If you want ALL 7.1 support to disappear – just come up with a plan (all 6 at once, 3 now, 3 later, etc.).
Regards,
Michael
https://www.ibm.com/support/pages/lifecycle/search/?q=AIX%20Standard%20Edition explicitly lists "End of support" as the end of this month - the same as the EoSSP date although I accept that IBM may wish to support a customer for longer if they pay them more money (although that option is not listed in the table)

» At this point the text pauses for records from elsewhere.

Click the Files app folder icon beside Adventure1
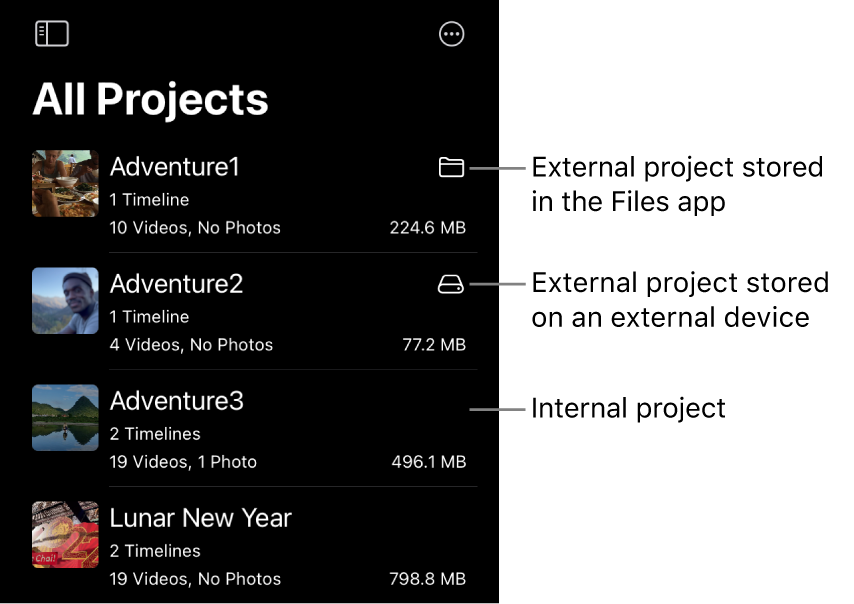Image resolution: width=854 pixels, height=604 pixels. tap(451, 168)
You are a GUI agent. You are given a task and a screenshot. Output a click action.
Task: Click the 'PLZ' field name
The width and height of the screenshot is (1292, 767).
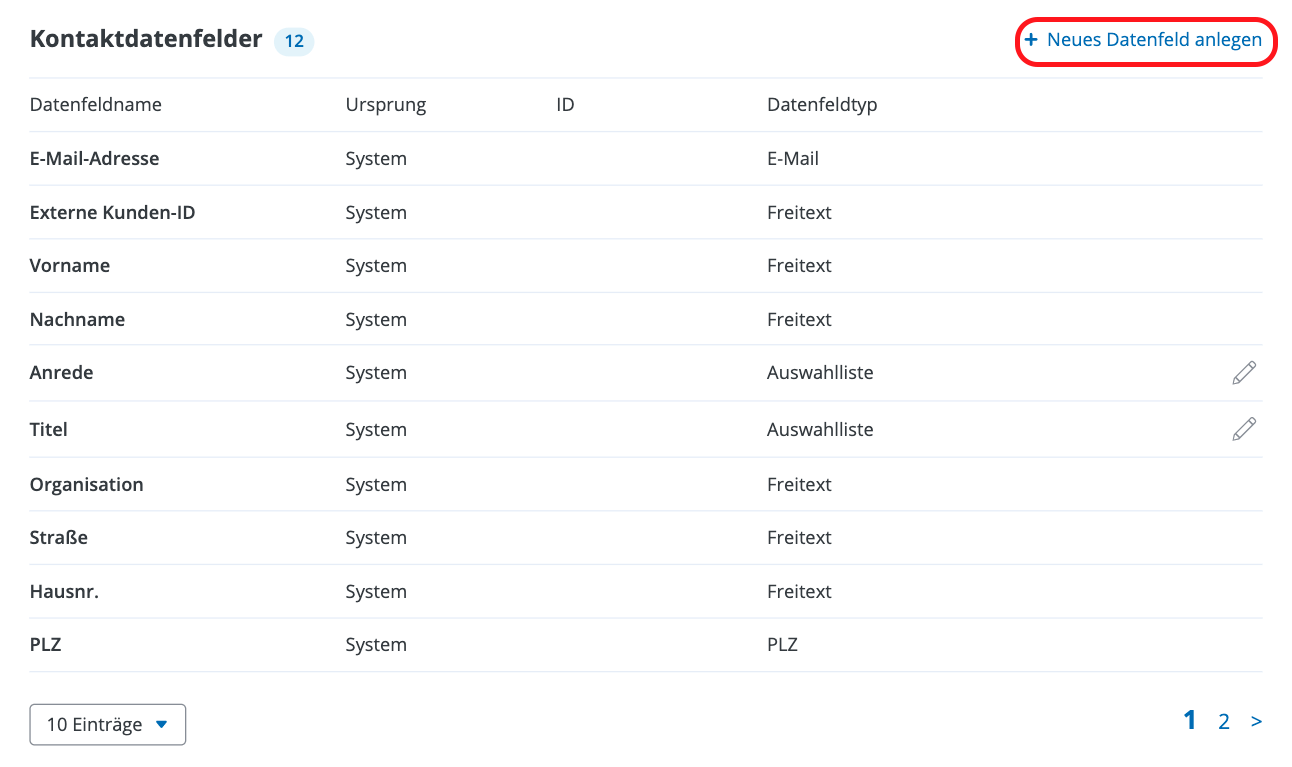tap(46, 645)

@aixtools Regarding a plan: Yes, we should come up with one :-) I guess one important question is what the status of AIX 7.3 is - can we now get those deployed as well at OSUOSL as it would be good to have some testing on that platform as well.

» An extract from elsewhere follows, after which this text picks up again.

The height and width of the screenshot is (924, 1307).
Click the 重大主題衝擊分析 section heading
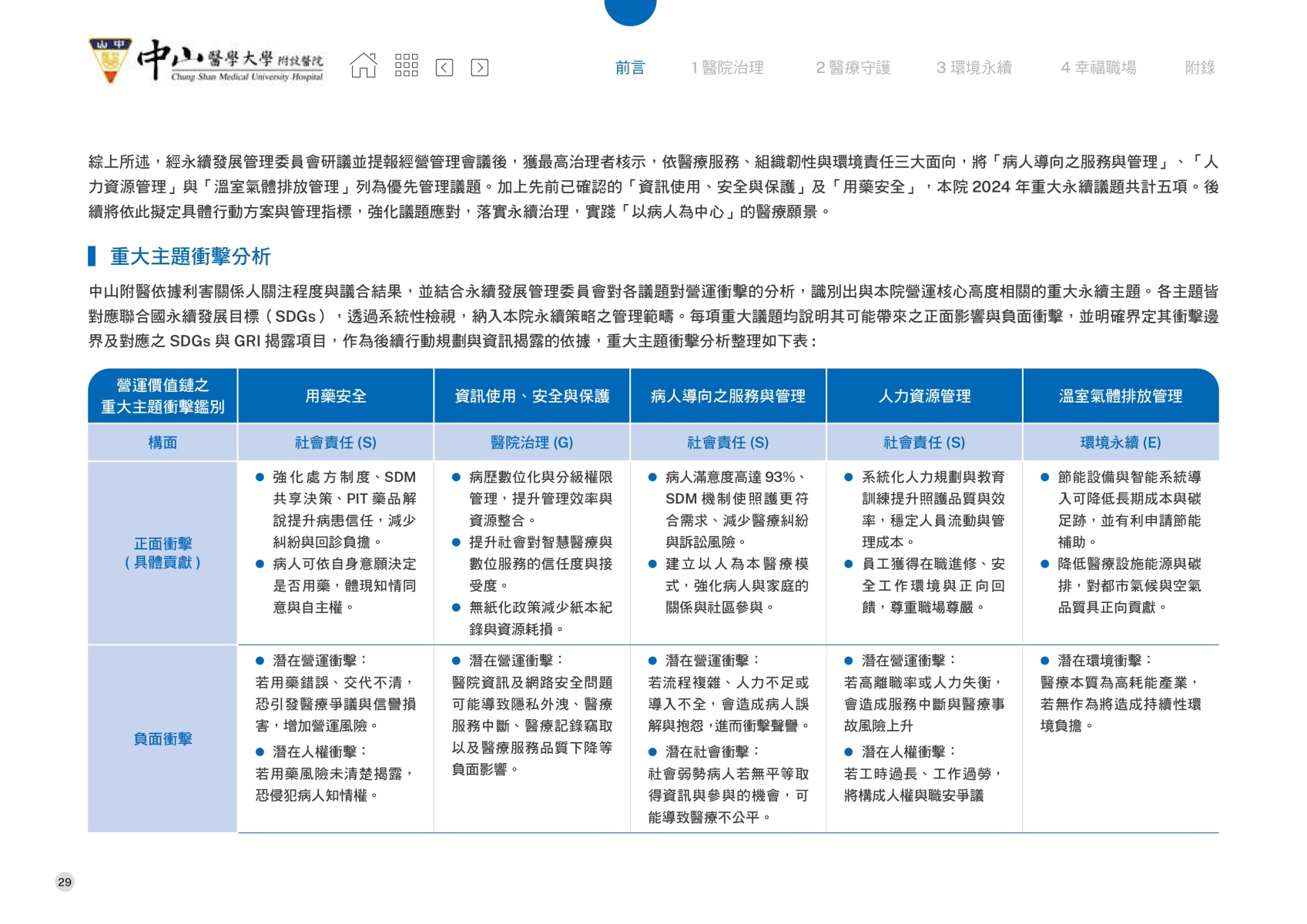click(190, 256)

We'll see how things go during this release cycle (Based on the end of support dates and some discussions with IBM we have chosen to switch the current LTS lines up to building on AIX 7.2, so if that goes without problems (And we don't get too much backlash from anyone) then my intention would be to replace all of the AIX 7.1 machines (although maybe leave a couple for a month or so just in case we need to go back).

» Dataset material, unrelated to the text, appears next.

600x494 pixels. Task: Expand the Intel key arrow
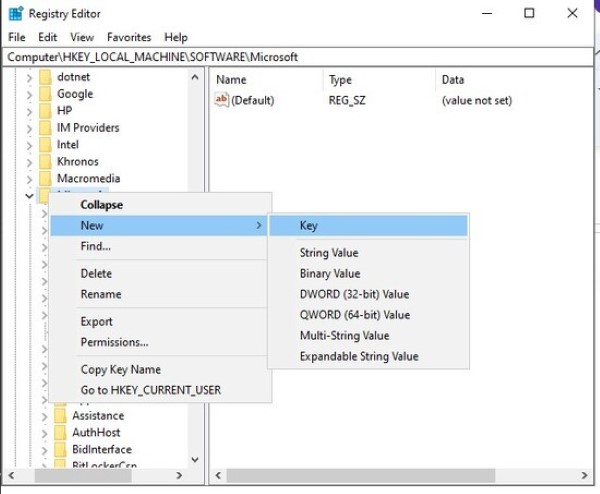(x=29, y=145)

So I'd definitely want to go with one extra 7.2 build machine, and two 7.3 test machines if feasible. Then we can decide what to do with the others :-) Sound reasonable?
AIX 7.3 is available. Perhaps start with one at TL0 and one at TL1.
There are currently some issues getting patches (I have have AIX 7.3 TL1 at SP0, and I would expect issues with SP1). And I only have TL0 at SP1 iirc.
As to build on AIX 7.2 - I forget what TLSP the current AIX 7.2 build is at. But just as you were building on AIX 7.1 TL4 SP4 for a long time (aka base level), I need to know what AIX 7.2 base level you are considering.
Or think - build date.
I suggest rebuilding two of the AIX 7.1.5 systems to AIX 7.2 to get the expected 'build+test' chain more robust. And, considering that test-[,2] of AIX 7.2 are adopt[03,04] - lets use adopt[05,06].
I suggest rebuilding two of the AIX 7.1.5 systems to AIX 7.2 to get the expected 'build+test' chain more robust. And, considering that test-[,2] of AIX 7.2 are adopt[03,04] - lets use adopt[05,06].
Sounds good to me! For reference: adopt05 = test-osuosl-aix715-ppc64-1 adopt06 = test-osuosl-aix715-ppc64-2
So for now doing updating those two will still leave us with test machines 3 and 4 and the two build machines in case we need to revert.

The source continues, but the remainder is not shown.